I paused SpongeBob SquarePants for a fleeting moment of actual thought. My own response surprised me. You see, I believe life does work like TiVo. You may not realize that capabilities such as automatic search, record, replay, and fast-forward come standard with your brain. Learning how to use them can improve your experience of life as much as my handy new device has increased my enjoyment of television (I can operate about three functions on my actual TiVo, but they bring me a happiness I once thought could come only from, say, finding true love or becoming a good person). So let's consider the perceptual technology you've had between your ears since the moment you were born.
As you know, if you've got TiVo or any digital video recorder (DVR), the machine tracks your viewing preferences, scans the airwaves to find programs you might like, and records them—all by its little lonesome.
Unbeknownst to you, your brain is always doing exactly the same thing, surveying events and choosing the bits of reality that make it into your consciousness. With just a little instruction, we could use our TiVo-like perceptual faculties to create a much happier viewing experience.

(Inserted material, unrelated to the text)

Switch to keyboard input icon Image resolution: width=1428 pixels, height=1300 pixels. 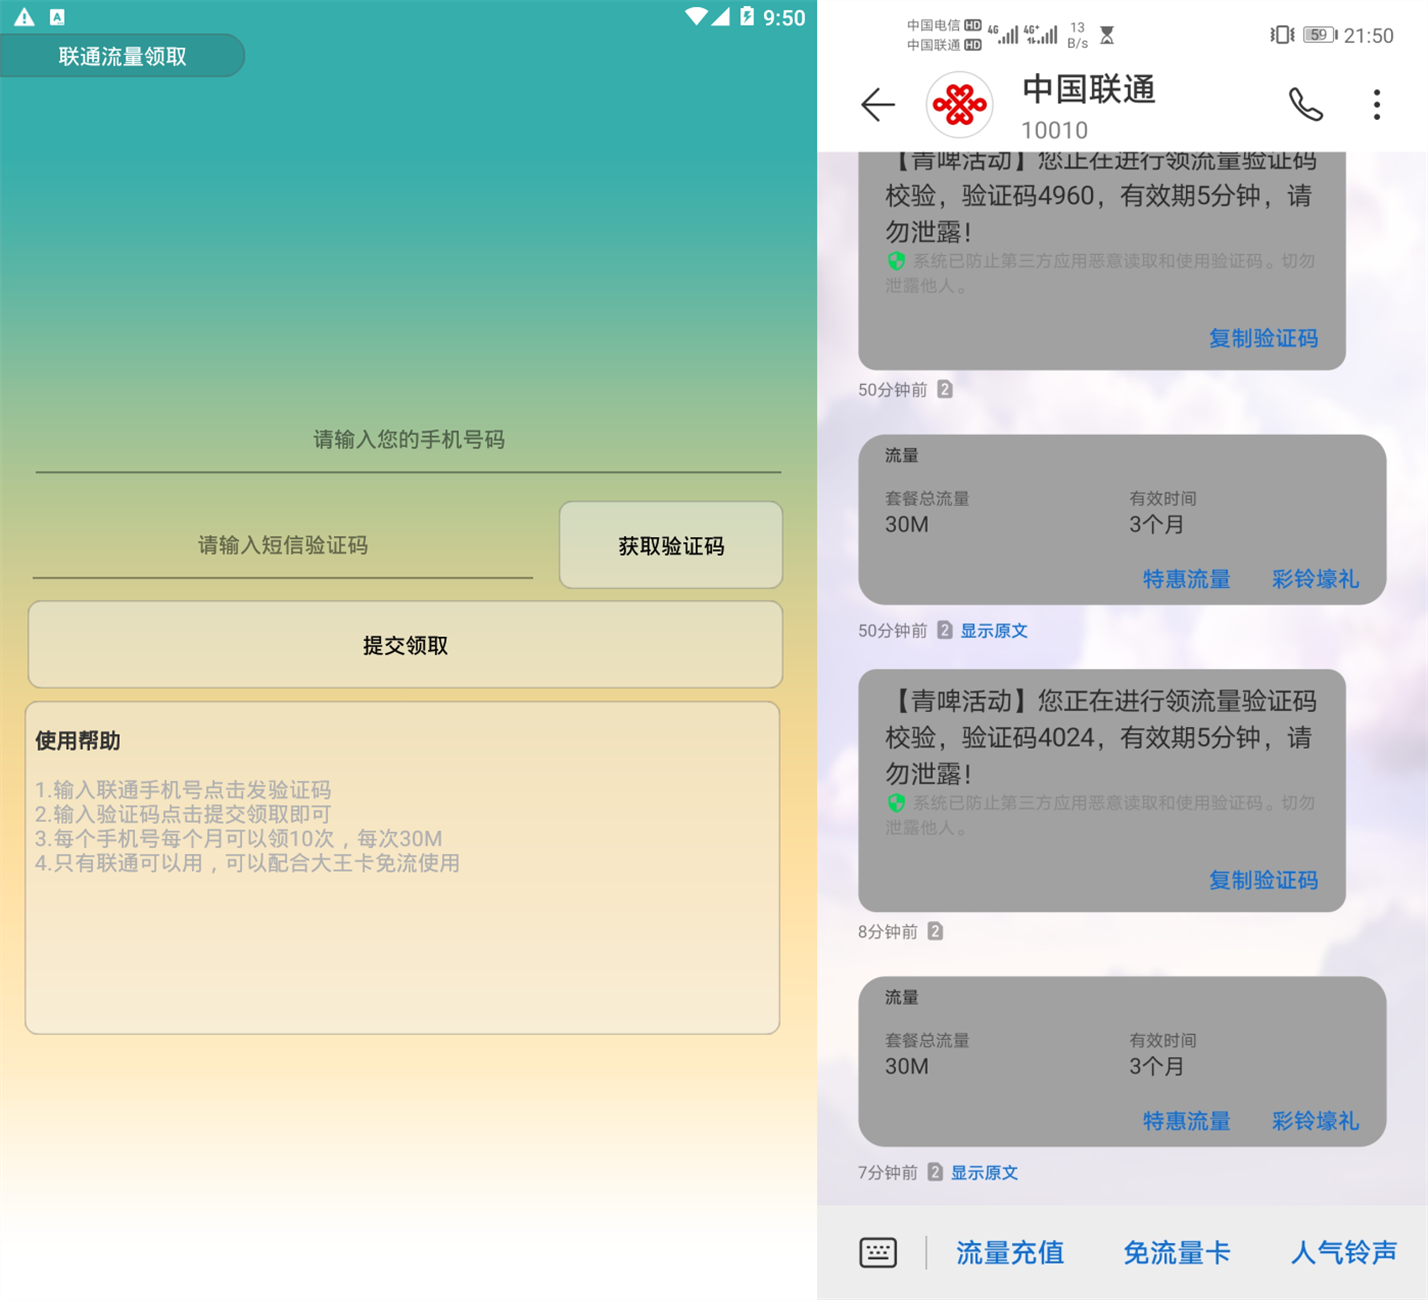tap(878, 1252)
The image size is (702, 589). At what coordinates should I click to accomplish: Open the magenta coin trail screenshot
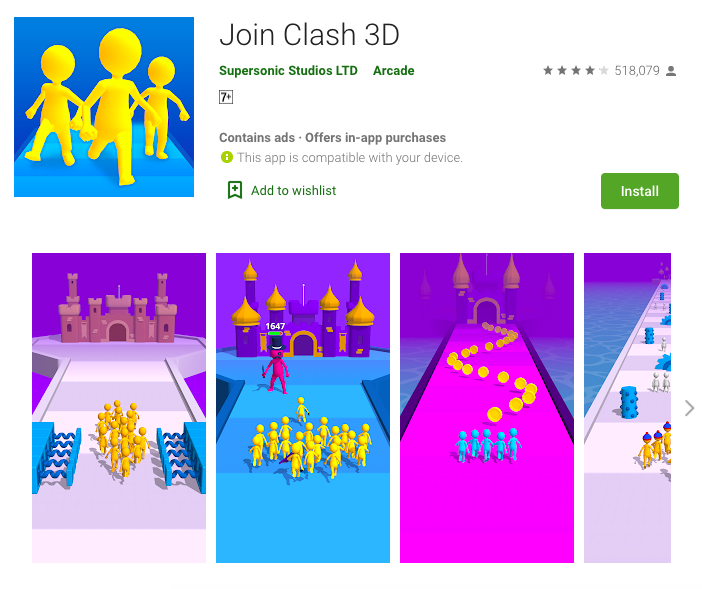[x=487, y=408]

To see how your search-and-record function is already set up, think of an important issue in your life. Then quickly write down a proverb or saying about that topic. The first statement that comes to mind is a good indication of the way you're programmed to see the world.
For example, if the topic is money, you may instantly think, "Money can't buy me love" or "Money doesn't grow on trees." The first belief reminds us that there are sources of abundance beyond mere cash; the second emphasizes scarcity. Each one filters for any evidence that supports it. Try these topics: happiness, love, death, work, and health.